A request for bail in the capital murder case of Curtis Giovanni Flowers will be heard in Webster County.
Circuit Judge Joseph Loper has scheduled the hearing for 11 a.m. Dec. 16 on Flowers' motion to set reasonable bail. The matter will be heard at the Webster County Courthouse in Walthall, according to Beverly Pettigrew Kraft, public information officer for the Mississippi Administrative Office of Courts.
Flowers has been tried six times and has been on Mississippi's death row for the 1996 murders of four people at Tardy Furniture in Winona in Montgomery County.
In June the U.S. Supreme Court reversed his conviction, ruling District Attorney Doug Evans intentionally removed black jurors in a 2010 trial.
The decision said the prosecutor’s efforts to keep African Americans off the jury violated the Constitution.

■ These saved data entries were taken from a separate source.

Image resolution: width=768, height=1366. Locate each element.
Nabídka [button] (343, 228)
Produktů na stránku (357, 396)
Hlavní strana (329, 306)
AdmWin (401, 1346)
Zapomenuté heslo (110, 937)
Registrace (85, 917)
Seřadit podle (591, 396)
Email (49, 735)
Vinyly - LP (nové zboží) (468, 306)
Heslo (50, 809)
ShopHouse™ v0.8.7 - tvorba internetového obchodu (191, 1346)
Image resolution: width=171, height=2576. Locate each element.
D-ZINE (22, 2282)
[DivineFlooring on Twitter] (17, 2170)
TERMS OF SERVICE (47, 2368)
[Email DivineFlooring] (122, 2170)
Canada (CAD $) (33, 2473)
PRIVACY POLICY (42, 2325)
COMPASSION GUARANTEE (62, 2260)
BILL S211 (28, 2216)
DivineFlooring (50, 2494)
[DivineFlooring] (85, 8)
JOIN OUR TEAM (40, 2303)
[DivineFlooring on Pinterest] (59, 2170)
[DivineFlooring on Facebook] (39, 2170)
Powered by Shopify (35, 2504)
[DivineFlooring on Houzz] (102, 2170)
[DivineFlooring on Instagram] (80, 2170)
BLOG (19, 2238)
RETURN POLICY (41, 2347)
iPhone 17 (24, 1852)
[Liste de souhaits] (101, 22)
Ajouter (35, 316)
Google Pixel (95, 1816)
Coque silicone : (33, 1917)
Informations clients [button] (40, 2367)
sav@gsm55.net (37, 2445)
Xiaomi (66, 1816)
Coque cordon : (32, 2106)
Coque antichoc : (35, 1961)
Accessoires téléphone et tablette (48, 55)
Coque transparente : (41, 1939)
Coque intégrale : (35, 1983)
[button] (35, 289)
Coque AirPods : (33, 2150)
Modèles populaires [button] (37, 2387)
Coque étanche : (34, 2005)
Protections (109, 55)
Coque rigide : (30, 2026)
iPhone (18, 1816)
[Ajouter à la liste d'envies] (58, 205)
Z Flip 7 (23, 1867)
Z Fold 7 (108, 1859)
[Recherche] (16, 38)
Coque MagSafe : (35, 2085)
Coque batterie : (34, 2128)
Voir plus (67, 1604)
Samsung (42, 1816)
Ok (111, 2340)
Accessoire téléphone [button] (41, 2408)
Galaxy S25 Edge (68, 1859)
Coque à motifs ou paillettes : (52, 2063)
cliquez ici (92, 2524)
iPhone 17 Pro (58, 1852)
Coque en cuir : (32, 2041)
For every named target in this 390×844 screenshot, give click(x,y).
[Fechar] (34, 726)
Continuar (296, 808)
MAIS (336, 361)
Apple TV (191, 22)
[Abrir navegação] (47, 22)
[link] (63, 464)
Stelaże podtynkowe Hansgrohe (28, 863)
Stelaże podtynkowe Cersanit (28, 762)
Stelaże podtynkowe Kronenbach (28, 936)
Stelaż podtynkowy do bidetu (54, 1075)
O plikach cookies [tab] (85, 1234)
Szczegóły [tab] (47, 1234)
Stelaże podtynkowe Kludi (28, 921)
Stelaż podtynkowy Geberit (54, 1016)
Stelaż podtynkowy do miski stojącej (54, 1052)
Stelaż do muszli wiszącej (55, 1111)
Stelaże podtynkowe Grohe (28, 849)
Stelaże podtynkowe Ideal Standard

A class-action lawsuit against Evans was filed Nov. 18 in federal court in Greenville. The plaintiffs — four black would-be jurors in Evans' district and the Attala County branch of the NAACP — are represented by lawyers for the NAACP Legal Defense Fund and the MacArthur Justice Center. They claim Evans is violating their constitutional rights by systematically preventing African Americans from serving on juries.
The lawsuit, which represents one side of a legal argument, asks U.S. District Judge Debra Brown to permanently order Evans and his assistants to stop using peremptory challenges to remove African American jurors because of their race. The 5th Circuit Court District where Evans serves as district attorney, includes Webster County.
Flowers is incarcerated at the Winston-Choctaw County Regional Correctional Facility in Louisville waiting to find out if he'll face a seventh trial. In addition to seeking bail on the still-pending murder charges, his lawyers are asking to have those charges dismissed. They’ve also asked a state court judge to exclude Evans from the case.